Rowena Loverance discusses a sculpture of Christ in Llandaff Cathedral

Images of Christ: Standing at God’s right hand

Rowena Loverance discusses a sculpture of Christ in Llandaff Cathedral

by Rowena Loverance 18th August 2017

Like Coventry Cathedral, the location of last month’s art work, Llandaff Cathedral in South Wales was heavily bombed during the second world war. When it was repaired in the 1950s, one unusual feature added to the twelfth century cathedral was a contemporary version of a medieval roodscreen, intended to break up the long view down the nave. At Coventry, this view is dominated by Graham Sutherland’s vast tapestry of Christ in Glory; at Llandaff, Jacob Epstein was commissioned to produce a three-dimensional version of the same theme. Against a hollow drum, supported on wide, wishbone-shaped arches, the sculpture would appear almost free-floating.

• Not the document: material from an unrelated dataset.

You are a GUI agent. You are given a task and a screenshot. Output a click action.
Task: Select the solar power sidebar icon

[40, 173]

Before the war, Jacob Epstein would hardly have been considered an appropriate choice for an Anglican cathedral. A Jew, born in New York of Polish descent, he seemed to have specialised in outraging British critics and audiences. His great works of the 1930s, Jacob and the Angel and Adam, had been displayed, not within the sober walls of the national galleries but on the Golden Mile at Blackpool, while in 1937 his controversial forty-foot high nude statues on the British Medical Association in London’s Strand were removed on grounds of health and safety.

Despite his Jewish background, he had already depicted Christ several times. In 1919 he produced the controversial The Risen Christ (Scottish National Gallery of Modern Art, not on display). The gaunt bronze figure, draped in burial clothing and pointing to the wound in his hand, was consciously intended as an anti-war statement, but the artist also defended himself against some of the hostile reaction by reference to the text: ‘The Gospels show that there was intellectual power and a sense of justice as well… I have tried to indicate in my statue of Christ what I found in the Gospels.’

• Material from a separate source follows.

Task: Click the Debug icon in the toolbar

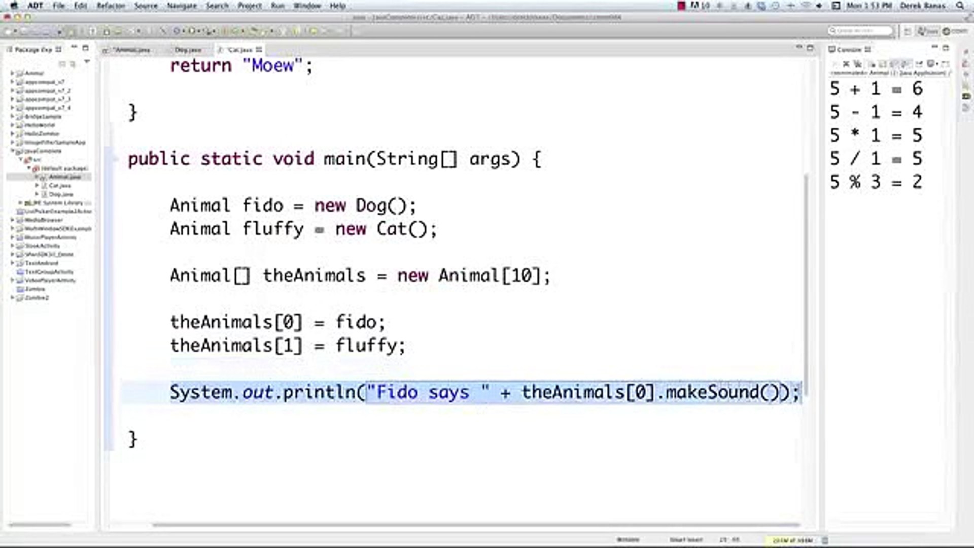Action: (x=177, y=31)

By 1934, inspired like so many other modernists by non-European art, he was conceiving a very different Christ in his Ecce Homo (Coventry Cathedral ruins); bound and crowned with thorns, this massive marble figure has the air of a brooding Mesoamerican deity. But for the ascended Christ of Llandaff he returned to a more ethereal mode. Whereas Graham Sutherland drew on familiar iconography for the face of his Christ, Jacob Epstein’s evokes no particular tradition. He gazes out over the heads of the congregation to the world beyond, but his arms are outstretched in welcome.

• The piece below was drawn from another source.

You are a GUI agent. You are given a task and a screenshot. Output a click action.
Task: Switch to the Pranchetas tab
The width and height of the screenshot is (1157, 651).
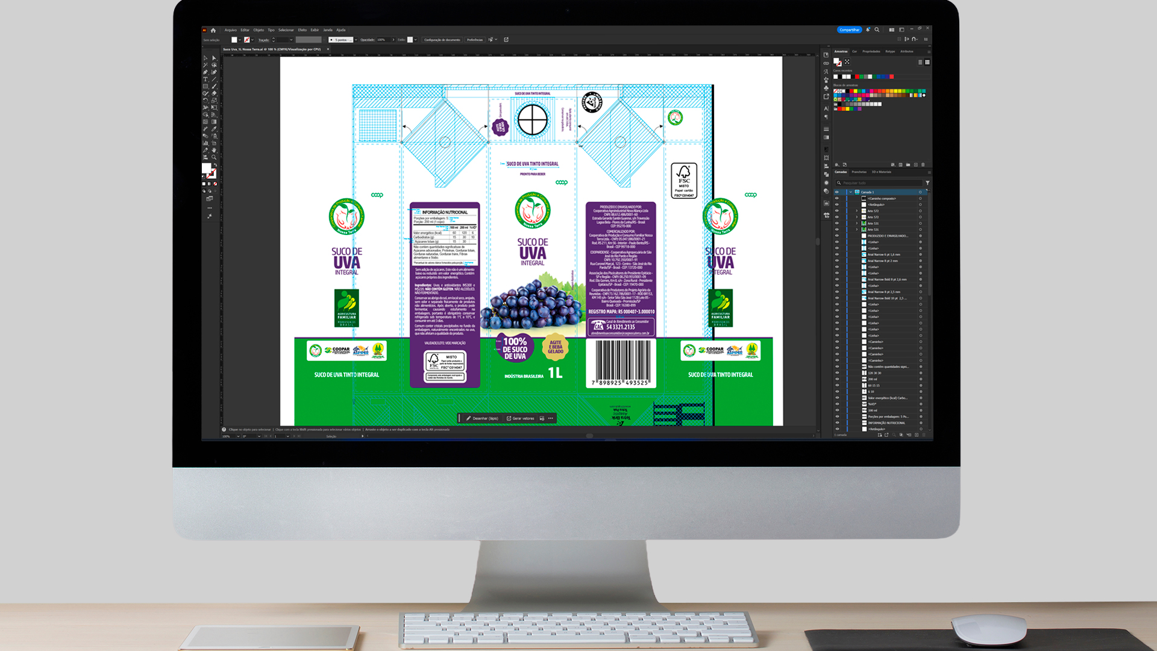point(859,172)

So, what textual references might Jacob Epstein have found to help him this time? Strangely enough, although there are numerous biblical references to Christ seated at the right hand of God, there is only one which refers to him standing. It comes from the vision which Stephen, the first Christian martyr, saw just before he was stoned to death (Acts 7:55-6): ‘I see the heavens opened and the Son of Man standing at the right hand of God.’ Seated or standing may seem a trivial distinction, yet perhaps it does carry some weight. One sits down when one has finished the job. Jacob Epstein’s standing Christ, then, is still in action on our behalf.

Sitting quietly in the nave on the eve of the cathedral’s reconsecration, the artist replied to a query about why a Jewish sculptor should be fascinated by this subject: ‘All my life I have searched for truth and beauty and, in the end, I discovered that it is in the idea of the Christ that they are to be found.’

Photo: Mike Peel via Wikimedia Commons.